On initial installation of PostgreSQL typically you will also download and install pgAdmin III on your local PC to assist in Postgres management. The pgAdmin GUI will assist in viewing database information quickly, etc. In one of my installations I was not able to connect to the new Postgres installation via pgAdmin and I was not receiving errors. Typically the issues I might have are related to the password not being correct or various GRANT permissions.
I had configured all of the initial items that I usually do which included the below.
- Listen Address: I modified the listen address from localhost to * in the postgresql.conf file. Below is the line from the postgresql.conf file located in /var/lib/pgsql/data directory. Having * means that PostgreSQL will listen all addresses.
- listen_addresses = '*' # what IP address(es) to listen on;
- Provide Access: I added the proper networks to have access in the pg_hba.conf file. Below are some example lines that allow password protected access from other networks. The pg_hba.conf file is located in /var/lib/pgsql/data directory by default.
- # Other Internal Networks
- host all all 192.168.0.0/24 md5
- host all all 192.168.1.0/24 md5
- # External Networks
- host all all 10.10.10.0/24 md5
- host all all 10.0.0.0/16 md5
- Users: I added the necessary users with the proper GRANT/SELECT/DELETE/Etc. permissions.

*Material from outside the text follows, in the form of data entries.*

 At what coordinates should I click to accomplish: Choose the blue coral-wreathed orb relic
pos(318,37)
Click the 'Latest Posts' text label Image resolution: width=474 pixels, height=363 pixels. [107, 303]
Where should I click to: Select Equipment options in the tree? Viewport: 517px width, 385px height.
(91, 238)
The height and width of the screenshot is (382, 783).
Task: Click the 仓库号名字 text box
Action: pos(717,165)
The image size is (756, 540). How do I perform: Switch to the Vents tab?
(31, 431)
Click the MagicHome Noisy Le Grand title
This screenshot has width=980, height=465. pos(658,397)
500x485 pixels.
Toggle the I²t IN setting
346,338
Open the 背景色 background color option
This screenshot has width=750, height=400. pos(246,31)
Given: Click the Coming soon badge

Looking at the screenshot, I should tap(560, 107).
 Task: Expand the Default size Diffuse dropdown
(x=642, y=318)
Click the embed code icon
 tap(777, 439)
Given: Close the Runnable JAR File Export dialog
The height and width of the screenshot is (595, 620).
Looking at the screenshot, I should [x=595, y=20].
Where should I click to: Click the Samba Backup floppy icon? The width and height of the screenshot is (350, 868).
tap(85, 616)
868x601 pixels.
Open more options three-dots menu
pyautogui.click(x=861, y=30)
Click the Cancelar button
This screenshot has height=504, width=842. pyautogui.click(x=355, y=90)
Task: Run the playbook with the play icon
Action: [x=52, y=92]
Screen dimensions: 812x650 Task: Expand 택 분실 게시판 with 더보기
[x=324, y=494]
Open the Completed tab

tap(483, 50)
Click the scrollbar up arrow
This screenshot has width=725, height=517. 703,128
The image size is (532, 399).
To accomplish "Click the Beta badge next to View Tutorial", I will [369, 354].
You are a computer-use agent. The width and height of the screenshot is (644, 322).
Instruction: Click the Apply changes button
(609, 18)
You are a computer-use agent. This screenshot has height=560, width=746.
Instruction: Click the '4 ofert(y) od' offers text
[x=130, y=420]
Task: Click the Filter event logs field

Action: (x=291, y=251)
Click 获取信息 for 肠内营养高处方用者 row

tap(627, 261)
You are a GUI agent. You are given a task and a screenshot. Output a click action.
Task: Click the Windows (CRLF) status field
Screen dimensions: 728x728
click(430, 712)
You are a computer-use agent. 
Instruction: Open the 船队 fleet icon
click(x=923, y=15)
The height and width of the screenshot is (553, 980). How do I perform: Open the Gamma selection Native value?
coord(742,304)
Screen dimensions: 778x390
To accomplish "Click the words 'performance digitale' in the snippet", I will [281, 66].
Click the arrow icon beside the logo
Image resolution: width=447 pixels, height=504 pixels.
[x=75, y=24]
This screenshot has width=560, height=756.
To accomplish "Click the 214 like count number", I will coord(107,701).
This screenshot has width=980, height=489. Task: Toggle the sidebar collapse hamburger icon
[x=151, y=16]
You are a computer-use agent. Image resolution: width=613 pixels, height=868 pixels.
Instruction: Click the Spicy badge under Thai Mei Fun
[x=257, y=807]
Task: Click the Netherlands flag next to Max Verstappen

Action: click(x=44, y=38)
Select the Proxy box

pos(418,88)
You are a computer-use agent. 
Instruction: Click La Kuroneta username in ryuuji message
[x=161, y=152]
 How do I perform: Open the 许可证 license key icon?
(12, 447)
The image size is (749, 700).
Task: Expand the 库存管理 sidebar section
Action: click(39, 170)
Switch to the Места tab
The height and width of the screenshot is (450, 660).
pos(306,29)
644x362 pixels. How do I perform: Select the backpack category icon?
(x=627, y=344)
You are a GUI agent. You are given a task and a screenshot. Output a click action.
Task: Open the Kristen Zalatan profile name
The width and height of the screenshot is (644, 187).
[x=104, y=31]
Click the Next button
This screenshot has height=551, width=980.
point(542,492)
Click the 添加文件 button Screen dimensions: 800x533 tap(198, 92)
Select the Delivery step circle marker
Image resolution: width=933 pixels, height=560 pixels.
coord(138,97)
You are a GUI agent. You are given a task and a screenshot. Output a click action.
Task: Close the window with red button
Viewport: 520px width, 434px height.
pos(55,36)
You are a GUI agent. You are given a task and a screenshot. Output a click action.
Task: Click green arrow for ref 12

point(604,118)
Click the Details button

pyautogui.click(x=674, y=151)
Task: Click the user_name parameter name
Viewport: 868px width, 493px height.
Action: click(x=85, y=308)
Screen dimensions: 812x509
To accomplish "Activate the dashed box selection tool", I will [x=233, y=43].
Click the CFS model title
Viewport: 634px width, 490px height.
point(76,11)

After reloading Postgres I was still unable to connect via pgAdmin at which time I then tried to connect via the CLI with psql from another server. After the above I decided to make sure the traffic was actually getting to the server as this server was on a private network behind a Linksys router and I thought maybe something was different here since it was a Linksys model I was not familiar with.
To verify traffic was getting to the server I used tcpdump and was able to see traffic reaching the server as shown below. In the below tcpdump command you can see SSH is not included to minimize the output and I wanted to make sure there was not a return communication on another port.
- [root@server ~]# tcpdump -n not dst port 22 and not src port 22
- tcpdump: verbose output suppressed, use -v or -vv for full protocol decode
- listening on eth0, link-type EN10MB (Ethernet), capture size 96 bytes
- 16:10:42.180401 IP 220.127.116.11.43572 > 192.168.1.44.postgres: S 2683350879:2683350879(0) win 5840
- 16:10:42.180552 IP 192.168.1.44 > 18.104.22.168: ICMP host 192.168.1.44 unreachable - admin prohibited, length 68
- 16:10:45.179733 IP 22.214.171.124.43572 > 192.168.1.44.postgres: S 2683350879:2683350879(0) win 5840
- 16:10:45.179745 IP 192.168.1.44 > 126.96.36.199: ICMP host 192.168.1.44 unreachable - admin prohibited, length 68
As you can see above traffic was getting to the server however no return traffic was showing so I finally realized that during the install I had not specified to the technician to turn off selinux as well as iptables. Also the admin prohibited was another clue for this.
The issue ended up being iptables being on and not configured for Postgres so since this server was behind a firewall and minimal ports are open iptables could be turned off as shown below.
- chkconfig iptables off
- /etc/init.d/iptables stop
After stopping iptables I was able to connect to PostgreSQL via pgAdmin without issue.